An Artist Gone Colour Blind: Always remember that art is not what you do, it is who you are!

To all those artistic parents out there who are overwhelmed with love, responsibility and self-discovery, please remember; Art is not what you do, it is who you are!


The Artist Gone Colour Blind

Some days the warrior hides

In these moments of untrained


Idle eyes all of a sudden


The feminist voice is lost

In a whirlwind of hormones

Two heart beats under the skin

Of an artist gone

Colour blind

She pulls out her sword

Tangled it with memories

Fighting back against herself

7 thoughts on “An Artist Gone Colour Blind: Always remember that art is not what you do, it is who you are!

  1. I would have hung this on every wall in my house, when I left my job as an art director to raise my daughter, seventeen years ago. Beautiful and perfect. Thank you for sharing.
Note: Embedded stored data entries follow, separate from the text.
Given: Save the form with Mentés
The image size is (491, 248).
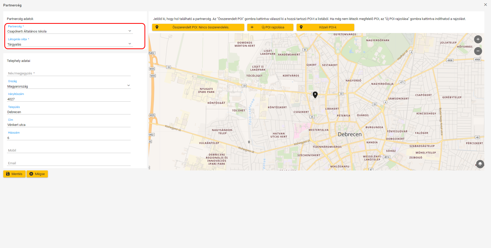Looking at the screenshot, I should [x=14, y=174].
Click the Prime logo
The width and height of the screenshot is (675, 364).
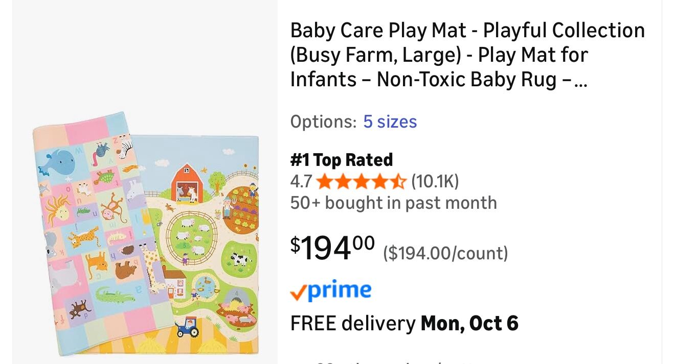coord(339,290)
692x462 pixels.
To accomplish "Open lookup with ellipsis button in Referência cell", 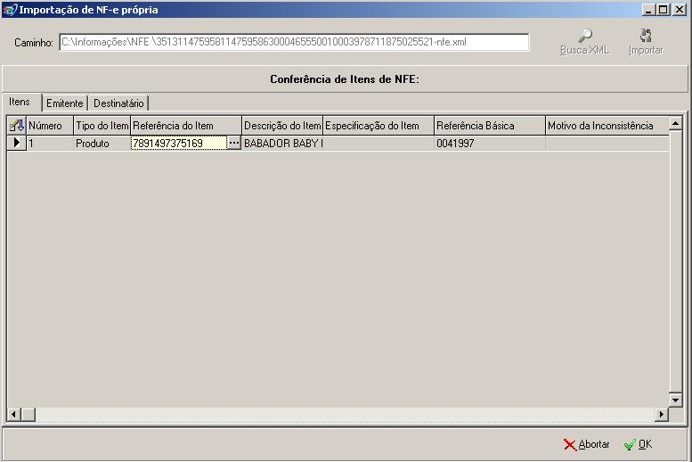I will (x=234, y=143).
  2. From what I’ve read on your website, I don’t think you can identify as a feminist. It’s simply humiliating how you refuse to recognize women of colour and our sufferings. You blatantly deny us our experiences and do not stand with us, you are simply a white woman who’s trying to be quirky by giving yourself a nice title “feminist”. Stop. It’s embarrassing

    1. Rudy, I am sorry you felt the need to write that negative comment. You obviously didn’t read my article on my amazing friend Eveliene a woman of colour who is kicking some serious ass with her work running the only Haitian heritage museum out side of Haiti in Miami. Or the work I do telling the story of my Zimbabwe friend Ottillia who was murdered by her husband but went on to leave a legacy with her fight to educate women, not only in her community but across the globe. Don’t even get me started about the incredible Aboriginal women i know whos stories i could write for days and whos stories I hope to share here in the near future. What is embarrassing is how quick you are to judge another person’s fight for equality. Love and light on your journey.

    2. Rudy–I find it amazing that you would personally decide who or what someone is or isn’t. Cara stands up for people–she does not see race, gender, sexual orientation, age or socioeconomic group….she sees individuals and she celebrates their heart, soul, and talent. I know if you met her, you would agree. She sees the light and shares it with all those who congregate around her. I personally hope she continues her journey because she has enlightened, inspired, and brought joy to so many. Read her book, you will see her struggles and may identify – we all have our struggles and everyone is different. I wish you grace in your important journey and that you may help, inspire, and the people in your life. Best wishes to you.

      1. Let me assure you that the word “feminis t” is not just a word my lovely friend Cara uses as a hash tag or catchphrase to make herself sound cool. To even identify as a feminist today is a vulnerable position where women are now shamed for being feminists because of the way in which some people have made feminism look. For as long as I have known Cara (I wctually met her through a Womens centre program about empowering women and females of all nationalities and ages to speak out) she has been an advocate for the rights of women AND men of all socioeconomic backgrounds, ages, and YES colour. However, even had she not done writings and documentaries on people of cour in particular, does that mean she doesn’t care about them or isn’t concerned with their rights and lives? Of course not. I think it’s quite sad that without reading very much, and commenting on a post specifically tailored at motherhood, feminism and artistry (not whiteness), you decided to shame Cara for not caring about black people. Get to know someone before you decide who they are.